- **DATA EXCERPTS**
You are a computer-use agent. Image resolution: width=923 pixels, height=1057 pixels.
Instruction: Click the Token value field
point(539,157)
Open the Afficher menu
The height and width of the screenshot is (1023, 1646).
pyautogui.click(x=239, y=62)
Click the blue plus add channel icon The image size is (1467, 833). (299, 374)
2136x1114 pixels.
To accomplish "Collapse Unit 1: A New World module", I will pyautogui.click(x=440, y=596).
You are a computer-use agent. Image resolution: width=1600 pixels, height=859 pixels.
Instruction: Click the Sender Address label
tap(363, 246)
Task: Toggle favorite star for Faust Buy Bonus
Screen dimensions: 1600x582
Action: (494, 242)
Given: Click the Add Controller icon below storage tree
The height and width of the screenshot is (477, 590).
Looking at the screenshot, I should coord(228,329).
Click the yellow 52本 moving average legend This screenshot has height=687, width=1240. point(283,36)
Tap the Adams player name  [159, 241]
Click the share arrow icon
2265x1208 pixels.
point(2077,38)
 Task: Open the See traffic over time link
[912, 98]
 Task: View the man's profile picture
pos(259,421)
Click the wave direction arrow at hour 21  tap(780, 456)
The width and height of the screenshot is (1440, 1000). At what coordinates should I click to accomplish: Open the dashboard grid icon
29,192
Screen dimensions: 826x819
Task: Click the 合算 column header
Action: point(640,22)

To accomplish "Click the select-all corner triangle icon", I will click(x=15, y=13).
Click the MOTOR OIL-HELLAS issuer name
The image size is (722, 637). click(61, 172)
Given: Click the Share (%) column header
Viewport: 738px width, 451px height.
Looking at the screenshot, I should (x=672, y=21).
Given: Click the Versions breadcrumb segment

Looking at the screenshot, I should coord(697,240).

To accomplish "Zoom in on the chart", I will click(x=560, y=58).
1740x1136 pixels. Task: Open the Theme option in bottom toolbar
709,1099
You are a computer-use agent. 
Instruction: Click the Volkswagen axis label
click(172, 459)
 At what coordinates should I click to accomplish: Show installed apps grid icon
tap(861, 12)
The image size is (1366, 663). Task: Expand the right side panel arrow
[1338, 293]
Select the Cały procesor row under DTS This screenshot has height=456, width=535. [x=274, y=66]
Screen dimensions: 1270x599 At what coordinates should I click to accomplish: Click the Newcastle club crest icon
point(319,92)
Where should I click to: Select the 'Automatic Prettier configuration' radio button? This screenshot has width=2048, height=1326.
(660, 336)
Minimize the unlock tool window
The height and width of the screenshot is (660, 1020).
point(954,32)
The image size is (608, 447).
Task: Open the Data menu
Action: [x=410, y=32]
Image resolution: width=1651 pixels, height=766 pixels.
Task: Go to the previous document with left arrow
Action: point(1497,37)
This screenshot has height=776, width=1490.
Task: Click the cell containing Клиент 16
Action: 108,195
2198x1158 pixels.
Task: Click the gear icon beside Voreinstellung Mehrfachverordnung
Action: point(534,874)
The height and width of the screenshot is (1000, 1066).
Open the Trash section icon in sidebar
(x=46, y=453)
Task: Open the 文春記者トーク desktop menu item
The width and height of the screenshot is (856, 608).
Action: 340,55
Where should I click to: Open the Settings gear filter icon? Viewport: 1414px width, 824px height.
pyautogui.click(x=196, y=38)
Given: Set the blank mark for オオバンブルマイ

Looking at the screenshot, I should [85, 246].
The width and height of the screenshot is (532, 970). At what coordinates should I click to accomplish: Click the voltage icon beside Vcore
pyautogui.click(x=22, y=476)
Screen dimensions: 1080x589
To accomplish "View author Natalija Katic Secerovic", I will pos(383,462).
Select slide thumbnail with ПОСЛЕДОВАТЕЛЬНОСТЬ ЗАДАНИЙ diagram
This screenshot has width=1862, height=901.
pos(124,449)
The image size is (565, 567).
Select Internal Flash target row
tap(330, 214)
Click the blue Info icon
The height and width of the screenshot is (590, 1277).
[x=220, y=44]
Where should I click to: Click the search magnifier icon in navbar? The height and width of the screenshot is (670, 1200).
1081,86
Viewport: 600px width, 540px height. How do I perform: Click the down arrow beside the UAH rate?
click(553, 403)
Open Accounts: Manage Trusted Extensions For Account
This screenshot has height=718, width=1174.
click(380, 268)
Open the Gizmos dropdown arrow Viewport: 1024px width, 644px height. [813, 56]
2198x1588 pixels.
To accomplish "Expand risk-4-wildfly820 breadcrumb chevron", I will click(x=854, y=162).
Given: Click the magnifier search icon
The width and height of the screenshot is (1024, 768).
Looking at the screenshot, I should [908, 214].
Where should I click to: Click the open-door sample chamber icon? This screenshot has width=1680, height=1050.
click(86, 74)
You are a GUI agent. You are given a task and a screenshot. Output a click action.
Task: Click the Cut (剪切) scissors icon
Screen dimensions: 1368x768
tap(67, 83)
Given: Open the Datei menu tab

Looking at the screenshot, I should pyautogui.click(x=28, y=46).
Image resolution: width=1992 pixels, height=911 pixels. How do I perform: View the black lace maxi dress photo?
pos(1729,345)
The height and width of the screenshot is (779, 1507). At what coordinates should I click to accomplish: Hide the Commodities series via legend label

- **DIRECTIVE**
Find every line of the material above that contains the string "perform" and copy each of those lines in full. Treat uppercase and lowercase as different.

- **RESULT**
Viewport: 600px width, 540px height. How do I perform: Click the down arrow beside the UAH rate?
Image resolution: width=1992 pixels, height=911 pixels. How do I perform: View the black lace maxi dress photo?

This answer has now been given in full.